___ RECORDS PROVIDED
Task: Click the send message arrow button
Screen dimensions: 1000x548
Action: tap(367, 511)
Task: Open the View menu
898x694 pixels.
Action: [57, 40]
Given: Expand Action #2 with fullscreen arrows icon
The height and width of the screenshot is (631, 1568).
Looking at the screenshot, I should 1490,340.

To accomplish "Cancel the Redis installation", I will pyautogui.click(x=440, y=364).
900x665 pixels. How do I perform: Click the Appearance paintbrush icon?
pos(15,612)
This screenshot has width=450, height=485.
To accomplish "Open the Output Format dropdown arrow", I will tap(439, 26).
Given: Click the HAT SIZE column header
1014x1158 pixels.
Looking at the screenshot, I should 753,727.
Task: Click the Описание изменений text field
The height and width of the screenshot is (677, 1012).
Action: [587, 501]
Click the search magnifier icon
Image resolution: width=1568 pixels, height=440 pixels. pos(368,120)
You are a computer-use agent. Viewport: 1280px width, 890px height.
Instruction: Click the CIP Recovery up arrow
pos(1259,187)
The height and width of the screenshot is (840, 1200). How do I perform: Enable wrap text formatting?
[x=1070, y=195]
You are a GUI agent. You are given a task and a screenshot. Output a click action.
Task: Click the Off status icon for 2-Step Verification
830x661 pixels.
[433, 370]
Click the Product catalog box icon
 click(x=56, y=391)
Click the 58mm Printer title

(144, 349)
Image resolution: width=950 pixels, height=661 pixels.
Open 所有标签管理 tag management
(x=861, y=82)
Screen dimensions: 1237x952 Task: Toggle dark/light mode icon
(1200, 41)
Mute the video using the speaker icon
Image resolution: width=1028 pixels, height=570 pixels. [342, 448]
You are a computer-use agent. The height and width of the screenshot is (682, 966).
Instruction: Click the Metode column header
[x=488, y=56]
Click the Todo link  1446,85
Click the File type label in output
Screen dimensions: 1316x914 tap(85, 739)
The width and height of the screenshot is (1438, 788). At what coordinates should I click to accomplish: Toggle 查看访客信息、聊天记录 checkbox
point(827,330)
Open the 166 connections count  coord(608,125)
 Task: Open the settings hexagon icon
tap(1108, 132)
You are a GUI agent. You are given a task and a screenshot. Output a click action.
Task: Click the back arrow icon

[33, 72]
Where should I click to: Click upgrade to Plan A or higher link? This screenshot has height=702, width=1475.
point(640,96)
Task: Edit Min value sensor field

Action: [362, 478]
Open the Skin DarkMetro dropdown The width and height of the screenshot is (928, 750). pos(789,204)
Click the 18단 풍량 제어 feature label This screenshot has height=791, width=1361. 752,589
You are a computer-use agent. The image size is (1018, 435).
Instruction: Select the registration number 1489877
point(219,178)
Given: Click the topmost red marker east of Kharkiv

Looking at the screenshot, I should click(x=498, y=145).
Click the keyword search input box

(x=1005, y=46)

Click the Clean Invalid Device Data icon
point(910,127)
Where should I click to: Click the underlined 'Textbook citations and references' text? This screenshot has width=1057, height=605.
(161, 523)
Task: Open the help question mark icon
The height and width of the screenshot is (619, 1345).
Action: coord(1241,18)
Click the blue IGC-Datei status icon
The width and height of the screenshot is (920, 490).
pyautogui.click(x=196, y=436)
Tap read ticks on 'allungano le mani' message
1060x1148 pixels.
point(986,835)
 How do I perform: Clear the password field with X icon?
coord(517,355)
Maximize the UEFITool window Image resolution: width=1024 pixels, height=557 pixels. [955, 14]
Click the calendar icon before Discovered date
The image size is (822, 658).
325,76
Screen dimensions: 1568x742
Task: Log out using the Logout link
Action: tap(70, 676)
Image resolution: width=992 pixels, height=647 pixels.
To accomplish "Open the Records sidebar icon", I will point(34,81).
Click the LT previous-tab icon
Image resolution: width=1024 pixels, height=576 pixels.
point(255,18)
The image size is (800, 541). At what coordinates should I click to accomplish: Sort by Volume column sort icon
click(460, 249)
______
Would you restate, word for word, every line of the listing from its first line through the line with "Given: Expand Action"?

Task: Click the send message arrow button
Screen dimensions: 1000x548
Action: tap(367, 511)
Task: Open the View menu
898x694 pixels.
Action: [57, 40]
Given: Expand Action #2 with fullscreen arrows icon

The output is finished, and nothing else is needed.